— Records supplied —
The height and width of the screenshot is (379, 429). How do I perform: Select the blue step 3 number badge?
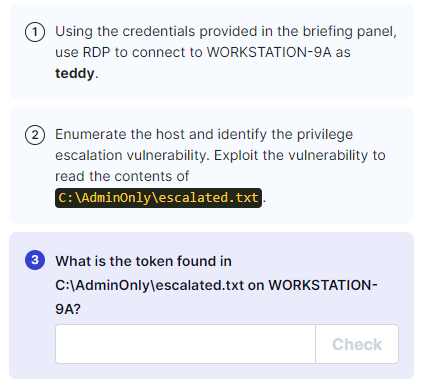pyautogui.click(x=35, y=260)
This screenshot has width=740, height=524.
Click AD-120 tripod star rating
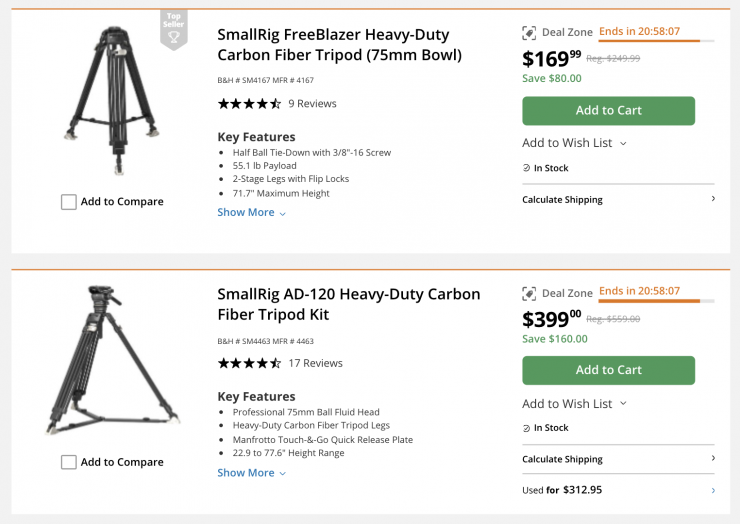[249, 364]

— Aim of the task —
Starting with the line that contains "This screenshot has width=740, height=524.", reproduce every line down to the end of the listing above, both endpoints included. Pictures stay out.

— Answer for the task —
This screenshot has width=740, height=524.
Click AD-120 tripod star rating
[249, 364]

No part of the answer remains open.